Items listed in a dataset:
____
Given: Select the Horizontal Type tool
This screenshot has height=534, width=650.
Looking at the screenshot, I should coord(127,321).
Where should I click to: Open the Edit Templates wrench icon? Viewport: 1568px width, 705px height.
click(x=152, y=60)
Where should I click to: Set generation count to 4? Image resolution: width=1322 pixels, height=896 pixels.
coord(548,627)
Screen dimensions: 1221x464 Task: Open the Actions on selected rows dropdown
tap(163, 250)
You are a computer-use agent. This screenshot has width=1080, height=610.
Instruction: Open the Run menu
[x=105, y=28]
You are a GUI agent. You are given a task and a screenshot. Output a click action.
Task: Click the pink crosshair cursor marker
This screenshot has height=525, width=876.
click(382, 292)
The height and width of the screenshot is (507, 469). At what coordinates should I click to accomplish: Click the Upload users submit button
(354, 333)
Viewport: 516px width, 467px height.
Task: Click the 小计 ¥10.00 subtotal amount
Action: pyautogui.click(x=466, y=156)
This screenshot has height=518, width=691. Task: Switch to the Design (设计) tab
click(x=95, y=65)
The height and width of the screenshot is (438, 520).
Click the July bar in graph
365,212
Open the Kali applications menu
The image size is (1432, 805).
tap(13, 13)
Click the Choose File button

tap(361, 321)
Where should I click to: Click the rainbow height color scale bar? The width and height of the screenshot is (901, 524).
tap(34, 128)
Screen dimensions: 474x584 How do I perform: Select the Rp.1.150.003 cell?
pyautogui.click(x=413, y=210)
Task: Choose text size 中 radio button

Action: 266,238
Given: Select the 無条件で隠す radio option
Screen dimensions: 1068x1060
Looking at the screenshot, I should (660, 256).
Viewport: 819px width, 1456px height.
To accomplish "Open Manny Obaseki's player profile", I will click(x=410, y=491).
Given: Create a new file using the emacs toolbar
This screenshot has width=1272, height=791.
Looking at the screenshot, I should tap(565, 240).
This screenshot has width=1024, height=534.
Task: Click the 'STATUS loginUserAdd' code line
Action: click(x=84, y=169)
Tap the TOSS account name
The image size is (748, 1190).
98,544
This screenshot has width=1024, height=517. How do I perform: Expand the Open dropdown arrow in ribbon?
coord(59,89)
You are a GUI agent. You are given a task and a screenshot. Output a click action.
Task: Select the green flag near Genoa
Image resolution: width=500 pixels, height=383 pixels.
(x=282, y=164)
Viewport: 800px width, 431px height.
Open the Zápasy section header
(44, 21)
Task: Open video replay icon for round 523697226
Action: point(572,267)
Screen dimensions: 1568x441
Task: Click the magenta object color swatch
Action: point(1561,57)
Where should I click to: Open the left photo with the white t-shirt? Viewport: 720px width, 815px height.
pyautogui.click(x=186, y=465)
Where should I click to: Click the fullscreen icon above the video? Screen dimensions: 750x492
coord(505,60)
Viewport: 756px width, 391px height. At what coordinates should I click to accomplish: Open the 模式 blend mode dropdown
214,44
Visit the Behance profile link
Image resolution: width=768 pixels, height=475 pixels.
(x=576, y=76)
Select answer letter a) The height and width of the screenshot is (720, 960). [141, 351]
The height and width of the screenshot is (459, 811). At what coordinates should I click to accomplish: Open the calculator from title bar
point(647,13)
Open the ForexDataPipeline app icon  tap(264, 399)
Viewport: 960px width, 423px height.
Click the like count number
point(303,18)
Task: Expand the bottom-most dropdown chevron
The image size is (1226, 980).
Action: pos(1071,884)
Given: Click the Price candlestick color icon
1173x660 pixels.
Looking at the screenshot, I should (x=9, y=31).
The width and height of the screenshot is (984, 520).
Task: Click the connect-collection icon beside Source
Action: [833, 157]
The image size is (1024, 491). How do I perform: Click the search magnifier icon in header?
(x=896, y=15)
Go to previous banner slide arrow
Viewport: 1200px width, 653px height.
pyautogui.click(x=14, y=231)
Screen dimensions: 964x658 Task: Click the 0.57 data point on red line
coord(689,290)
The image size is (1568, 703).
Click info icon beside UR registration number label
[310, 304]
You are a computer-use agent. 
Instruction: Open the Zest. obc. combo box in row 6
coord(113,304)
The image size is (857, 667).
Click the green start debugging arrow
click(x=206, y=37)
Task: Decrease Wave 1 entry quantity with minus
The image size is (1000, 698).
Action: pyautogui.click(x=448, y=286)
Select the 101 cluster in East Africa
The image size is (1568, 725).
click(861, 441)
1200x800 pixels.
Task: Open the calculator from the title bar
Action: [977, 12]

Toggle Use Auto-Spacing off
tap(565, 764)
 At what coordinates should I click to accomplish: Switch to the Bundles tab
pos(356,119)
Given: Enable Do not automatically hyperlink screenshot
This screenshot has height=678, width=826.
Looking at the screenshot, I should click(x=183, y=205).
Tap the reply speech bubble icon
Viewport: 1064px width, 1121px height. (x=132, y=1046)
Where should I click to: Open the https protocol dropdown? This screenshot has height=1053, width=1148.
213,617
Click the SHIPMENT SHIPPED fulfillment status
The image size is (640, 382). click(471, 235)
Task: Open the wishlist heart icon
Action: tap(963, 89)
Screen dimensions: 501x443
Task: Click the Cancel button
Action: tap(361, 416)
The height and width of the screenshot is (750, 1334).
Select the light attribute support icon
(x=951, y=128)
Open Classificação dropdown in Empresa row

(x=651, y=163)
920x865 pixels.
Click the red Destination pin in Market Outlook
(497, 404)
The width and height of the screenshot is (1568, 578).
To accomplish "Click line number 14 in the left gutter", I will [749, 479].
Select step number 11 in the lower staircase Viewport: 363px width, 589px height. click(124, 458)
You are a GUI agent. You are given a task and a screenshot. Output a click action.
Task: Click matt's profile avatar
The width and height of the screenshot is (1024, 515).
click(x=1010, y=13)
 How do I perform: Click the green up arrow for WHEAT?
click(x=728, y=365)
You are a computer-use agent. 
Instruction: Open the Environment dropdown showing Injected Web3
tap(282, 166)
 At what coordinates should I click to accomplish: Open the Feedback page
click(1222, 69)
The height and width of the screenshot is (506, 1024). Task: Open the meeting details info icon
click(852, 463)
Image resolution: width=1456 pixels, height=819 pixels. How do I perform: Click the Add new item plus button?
____
WHAT NEEDS TO BE DONE » Exact copies of all the entries above are required.

EXPECTED OUTPUT »
Given: Select the Horizontal Type tool
This screenshot has height=534, width=650.
Looking at the screenshot, I should coord(127,321).
Where should I click to: Open the Edit Templates wrench icon? Viewport: 1568px width, 705px height.
click(x=152, y=60)
Where should I click to: Set generation count to 4? Image resolution: width=1322 pixels, height=896 pixels.
coord(548,627)
Screen dimensions: 1221x464 Task: Open the Actions on selected rows dropdown
tap(163, 250)
You are a computer-use agent. This screenshot has width=1080, height=610.
Instruction: Open the Run menu
[x=105, y=28]
You are a GUI agent. You are given a task and a screenshot. Output a click action.
Task: Click the pink crosshair cursor marker
This screenshot has height=525, width=876.
click(382, 292)
The height and width of the screenshot is (507, 469). At what coordinates should I click to accomplish: Click the Upload users submit button
(354, 333)
Viewport: 516px width, 467px height.
Task: Click the 小计 ¥10.00 subtotal amount
Action: pyautogui.click(x=466, y=156)
This screenshot has height=518, width=691. Task: Switch to the Design (设计) tab
click(x=95, y=65)
The height and width of the screenshot is (438, 520).
Click the July bar in graph
365,212
Open the Kali applications menu
The image size is (1432, 805).
tap(13, 13)
Click the Choose File button

tap(361, 321)
Where should I click to: Click the rainbow height color scale bar? The width and height of the screenshot is (901, 524).
tap(34, 128)
Screen dimensions: 474x584 How do I perform: Select the Rp.1.150.003 cell?
pyautogui.click(x=413, y=210)
Task: Choose text size 中 radio button

Action: 266,238
Given: Select the 無条件で隠す radio option
Screen dimensions: 1068x1060
Looking at the screenshot, I should (660, 256).
Viewport: 819px width, 1456px height.
To accomplish "Open Manny Obaseki's player profile", I will click(x=410, y=491).
Given: Create a new file using the emacs toolbar
This screenshot has width=1272, height=791.
Looking at the screenshot, I should tap(565, 240).
This screenshot has width=1024, height=534.
Task: Click the 'STATUS loginUserAdd' code line
Action: click(x=84, y=169)
Tap the TOSS account name
The image size is (748, 1190).
98,544
This screenshot has width=1024, height=517. How do I perform: Expand the Open dropdown arrow in ribbon?
coord(59,89)
You are a GUI agent. You are given a task and a screenshot. Output a click action.
Task: Select the green flag near Genoa
Image resolution: width=500 pixels, height=383 pixels.
(x=282, y=164)
Viewport: 800px width, 431px height.
Open the Zápasy section header
(44, 21)
Task: Open video replay icon for round 523697226
Action: point(572,267)
Screen dimensions: 1568x441
Task: Click the magenta object color swatch
Action: point(1561,57)
Where should I click to: Open the left photo with the white t-shirt? Viewport: 720px width, 815px height.
pyautogui.click(x=186, y=465)
Where should I click to: Click the fullscreen icon above the video? Screen dimensions: 750x492
coord(505,60)
Viewport: 756px width, 391px height. At what coordinates should I click to accomplish: Open the 模式 blend mode dropdown
214,44
Visit the Behance profile link
Image resolution: width=768 pixels, height=475 pixels.
(x=576, y=76)
Select answer letter a) The height and width of the screenshot is (720, 960). [141, 351]
The height and width of the screenshot is (459, 811). At what coordinates should I click to accomplish: Open the calculator from title bar
point(647,13)
Open the ForexDataPipeline app icon  tap(264, 399)
Viewport: 960px width, 423px height.
Click the like count number
point(303,18)
Task: Expand the bottom-most dropdown chevron
The image size is (1226, 980).
Action: pos(1071,884)
Given: Click the Price candlestick color icon
1173x660 pixels.
Looking at the screenshot, I should (x=9, y=31).
The width and height of the screenshot is (984, 520).
Task: Click the connect-collection icon beside Source
Action: [833, 157]
The image size is (1024, 491). How do I perform: Click the search magnifier icon in header?
(x=896, y=15)
Go to previous banner slide arrow
Viewport: 1200px width, 653px height.
pyautogui.click(x=14, y=231)
Screen dimensions: 964x658 Task: Click the 0.57 data point on red line
coord(689,290)
The image size is (1568, 703).
Click info icon beside UR registration number label
[310, 304]
You are a computer-use agent. 
Instruction: Open the Zest. obc. combo box in row 6
coord(113,304)
The image size is (857, 667).
Click the green start debugging arrow
click(x=206, y=37)
Task: Decrease Wave 1 entry quantity with minus
The image size is (1000, 698).
Action: pyautogui.click(x=448, y=286)
Select the 101 cluster in East Africa
The image size is (1568, 725).
click(861, 441)
1200x800 pixels.
Task: Open the calculator from the title bar
Action: [977, 12]

Toggle Use Auto-Spacing off
tap(565, 764)
 At what coordinates should I click to accomplish: Switch to the Bundles tab
pos(356,119)
Given: Enable Do not automatically hyperlink screenshot
This screenshot has height=678, width=826.
Looking at the screenshot, I should click(x=183, y=205).
Tap the reply speech bubble icon
Viewport: 1064px width, 1121px height. (x=132, y=1046)
Where should I click to: Open the https protocol dropdown? This screenshot has height=1053, width=1148.
213,617
Click the SHIPMENT SHIPPED fulfillment status
The image size is (640, 382). click(471, 235)
Task: Open the wishlist heart icon
Action: tap(963, 89)
Screen dimensions: 501x443
Task: Click the Cancel button
Action: tap(361, 416)
The height and width of the screenshot is (750, 1334).
Select the light attribute support icon
(x=951, y=128)
Open Classificação dropdown in Empresa row

(x=651, y=163)
920x865 pixels.
Click the red Destination pin in Market Outlook
(497, 404)
The width and height of the screenshot is (1568, 578).
To accomplish "Click line number 14 in the left gutter", I will [749, 479].
Select step number 11 in the lower staircase Viewport: 363px width, 589px height. click(124, 458)
You are a GUI agent. You are given a task and a screenshot. Output a click action.
Task: Click matt's profile avatar
The width and height of the screenshot is (1024, 515).
click(x=1010, y=13)
 How do I perform: Click the green up arrow for WHEAT?
click(x=728, y=365)
You are a computer-use agent. 
Instruction: Open the Environment dropdown showing Injected Web3
tap(282, 166)
 At what coordinates should I click to accomplish: Open the Feedback page
click(1222, 69)
The height and width of the screenshot is (506, 1024). Task: Open the meeting details info icon
click(852, 463)
Image resolution: width=1456 pixels, height=819 pixels. How do I perform: Click the Add new item plus button?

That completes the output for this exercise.